80 miljoen
De beschikbare 80 miljoen is gebaseerd op een “inventarisatie van het veld”, schrijft Van Ark de Tweede Kamer op 13 april. Daarom liet ze onderzoeken waarom nog niet de helft van dat bedrag is aangesproken.
Tijd
De belangrijkste belemmering is “de factor tijd”. “Een aantal organisaties heeft aangegeven dat de investering in tijd en moeite niet opweegt tegen de subsidiabele periode”, aldus Van Ark. Eén maand voor het aanvragen en werven van nieuw en tijdelijk personeel was voor veel organisaties niet rendabel.
Geen behoefte aan tijdelijk personeel
Zorgaanbieders geven tevens aan dat ze geen gebruik maken van de subsidie omdat ze geen behoefte hebben aan tijdelijk, ongeschoold personeel.
De contracten die gesubsidieerd werden, moesten van minimaal 2 en maximaal 6 maanden duren. Het ging om functies die onder normale omstandigheden niet beschikbaar zijn. Dat betreft banen als: gastheren/gastvrouwen, zorgbuddies, welzijnsassistenten of ondersteuners veiligheid. Ook moesten deze banen ingevuld worden door nieuwe medewerkers.

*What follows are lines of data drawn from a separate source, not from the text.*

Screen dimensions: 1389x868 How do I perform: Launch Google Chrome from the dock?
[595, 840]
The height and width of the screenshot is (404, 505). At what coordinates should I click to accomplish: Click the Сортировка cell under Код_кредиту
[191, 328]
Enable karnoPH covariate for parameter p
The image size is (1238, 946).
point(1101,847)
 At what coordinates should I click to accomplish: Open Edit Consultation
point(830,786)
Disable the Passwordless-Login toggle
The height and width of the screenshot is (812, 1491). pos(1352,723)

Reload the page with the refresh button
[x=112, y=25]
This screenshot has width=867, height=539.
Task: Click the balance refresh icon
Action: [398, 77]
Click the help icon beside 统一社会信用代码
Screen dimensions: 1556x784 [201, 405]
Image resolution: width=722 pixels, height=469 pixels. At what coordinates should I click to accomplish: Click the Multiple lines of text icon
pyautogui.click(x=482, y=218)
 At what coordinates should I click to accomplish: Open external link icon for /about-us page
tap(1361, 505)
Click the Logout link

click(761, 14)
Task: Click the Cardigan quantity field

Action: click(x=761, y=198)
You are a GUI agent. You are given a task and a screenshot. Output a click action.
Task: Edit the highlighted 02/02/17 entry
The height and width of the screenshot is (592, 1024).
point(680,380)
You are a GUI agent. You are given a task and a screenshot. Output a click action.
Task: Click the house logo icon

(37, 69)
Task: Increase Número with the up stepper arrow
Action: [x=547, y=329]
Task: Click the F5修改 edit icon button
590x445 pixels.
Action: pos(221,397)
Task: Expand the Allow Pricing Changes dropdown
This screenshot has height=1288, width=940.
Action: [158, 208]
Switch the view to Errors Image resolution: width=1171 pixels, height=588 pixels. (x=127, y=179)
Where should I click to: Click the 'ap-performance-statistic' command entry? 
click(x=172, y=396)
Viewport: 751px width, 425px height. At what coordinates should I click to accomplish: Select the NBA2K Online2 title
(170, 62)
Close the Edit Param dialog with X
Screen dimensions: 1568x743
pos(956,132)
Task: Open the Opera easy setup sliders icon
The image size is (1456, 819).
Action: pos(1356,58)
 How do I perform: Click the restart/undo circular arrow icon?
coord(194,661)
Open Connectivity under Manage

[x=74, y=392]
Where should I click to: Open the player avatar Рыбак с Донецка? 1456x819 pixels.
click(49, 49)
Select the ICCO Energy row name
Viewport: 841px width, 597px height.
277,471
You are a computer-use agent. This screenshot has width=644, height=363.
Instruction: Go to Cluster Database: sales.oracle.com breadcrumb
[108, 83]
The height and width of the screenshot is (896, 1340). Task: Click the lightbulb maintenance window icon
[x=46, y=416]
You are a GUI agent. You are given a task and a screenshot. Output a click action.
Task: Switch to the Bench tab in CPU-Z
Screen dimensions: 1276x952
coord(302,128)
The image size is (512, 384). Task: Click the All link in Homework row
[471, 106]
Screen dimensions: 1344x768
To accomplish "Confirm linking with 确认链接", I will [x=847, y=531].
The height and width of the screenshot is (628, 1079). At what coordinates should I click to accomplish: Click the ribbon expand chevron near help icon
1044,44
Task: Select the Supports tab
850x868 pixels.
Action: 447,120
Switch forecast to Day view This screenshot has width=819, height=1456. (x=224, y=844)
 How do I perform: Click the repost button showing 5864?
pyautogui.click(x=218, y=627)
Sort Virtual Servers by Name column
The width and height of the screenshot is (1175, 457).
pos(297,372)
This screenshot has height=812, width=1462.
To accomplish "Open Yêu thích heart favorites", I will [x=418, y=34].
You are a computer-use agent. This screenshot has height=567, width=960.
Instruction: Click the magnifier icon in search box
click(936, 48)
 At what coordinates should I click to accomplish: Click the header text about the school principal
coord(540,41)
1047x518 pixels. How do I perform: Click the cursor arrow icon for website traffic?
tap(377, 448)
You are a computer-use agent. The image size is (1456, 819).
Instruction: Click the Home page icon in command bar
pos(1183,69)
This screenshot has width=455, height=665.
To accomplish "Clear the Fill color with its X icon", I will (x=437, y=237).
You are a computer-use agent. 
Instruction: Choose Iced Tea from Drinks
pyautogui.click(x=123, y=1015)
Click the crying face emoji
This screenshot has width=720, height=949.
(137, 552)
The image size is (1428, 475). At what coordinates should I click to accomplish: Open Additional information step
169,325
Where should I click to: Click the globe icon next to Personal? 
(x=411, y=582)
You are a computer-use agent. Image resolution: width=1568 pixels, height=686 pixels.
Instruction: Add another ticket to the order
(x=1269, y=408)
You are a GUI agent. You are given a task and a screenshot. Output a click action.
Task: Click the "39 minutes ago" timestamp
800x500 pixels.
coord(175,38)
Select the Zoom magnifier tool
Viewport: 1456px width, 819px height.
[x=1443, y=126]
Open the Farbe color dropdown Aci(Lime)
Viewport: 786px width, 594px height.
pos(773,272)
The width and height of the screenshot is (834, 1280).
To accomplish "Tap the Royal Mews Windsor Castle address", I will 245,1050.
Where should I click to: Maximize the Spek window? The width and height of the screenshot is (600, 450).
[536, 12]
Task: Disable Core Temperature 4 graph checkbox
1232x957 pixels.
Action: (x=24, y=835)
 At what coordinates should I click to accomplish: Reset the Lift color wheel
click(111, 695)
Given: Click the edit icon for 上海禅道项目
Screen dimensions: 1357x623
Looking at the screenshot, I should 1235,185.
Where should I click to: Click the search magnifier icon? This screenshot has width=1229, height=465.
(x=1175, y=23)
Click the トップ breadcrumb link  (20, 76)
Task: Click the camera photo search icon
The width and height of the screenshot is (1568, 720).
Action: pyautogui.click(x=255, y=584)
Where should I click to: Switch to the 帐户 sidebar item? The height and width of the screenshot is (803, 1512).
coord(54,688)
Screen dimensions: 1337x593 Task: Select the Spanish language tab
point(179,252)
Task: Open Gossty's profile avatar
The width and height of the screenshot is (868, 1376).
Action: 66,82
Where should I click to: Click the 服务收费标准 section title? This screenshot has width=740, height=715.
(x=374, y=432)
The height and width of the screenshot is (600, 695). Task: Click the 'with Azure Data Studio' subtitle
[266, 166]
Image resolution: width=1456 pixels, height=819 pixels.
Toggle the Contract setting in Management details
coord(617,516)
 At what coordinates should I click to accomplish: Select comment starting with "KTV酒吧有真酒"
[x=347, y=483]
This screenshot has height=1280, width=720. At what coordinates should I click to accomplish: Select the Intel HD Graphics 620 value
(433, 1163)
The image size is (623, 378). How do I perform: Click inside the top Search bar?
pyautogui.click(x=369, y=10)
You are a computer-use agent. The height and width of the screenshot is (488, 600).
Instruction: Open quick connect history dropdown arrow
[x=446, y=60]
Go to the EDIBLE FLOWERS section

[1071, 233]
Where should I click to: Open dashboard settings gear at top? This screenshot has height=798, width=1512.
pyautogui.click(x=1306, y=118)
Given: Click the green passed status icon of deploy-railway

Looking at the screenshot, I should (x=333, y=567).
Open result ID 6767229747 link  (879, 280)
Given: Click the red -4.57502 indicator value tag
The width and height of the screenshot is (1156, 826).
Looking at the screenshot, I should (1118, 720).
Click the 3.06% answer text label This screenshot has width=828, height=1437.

Dat zijn niet de mensen die zorgorganisaties nu nodig hebben. Van Ark constateert dat zorgorganisaties aanlopen tegen de grenzen van het “absorptievermogen” van ongeschoold of tijdelijk personeel. Men zoekt naar structurele oplossingen voor het personeelstekort in de zorg. Daar helpt deze subsidieregeling niet bij.
Vaccinatie-ondersteunig
De subsidie zou ook voor een substantieel bedrag bedoeld zijn voor vaccinatie-ondersteuning. Daar is inmiddels andere bekostiging voor in de plaats gekomen.
Verlening
Van Ark laat de Kamer in haar brief weten dat ze zich beraadt over “de wenselijkheid van een verlening van de subsidieregeling”. Wat ze van plan is met de onbenutte 42 miljoen, staat niet in de brief vermeld.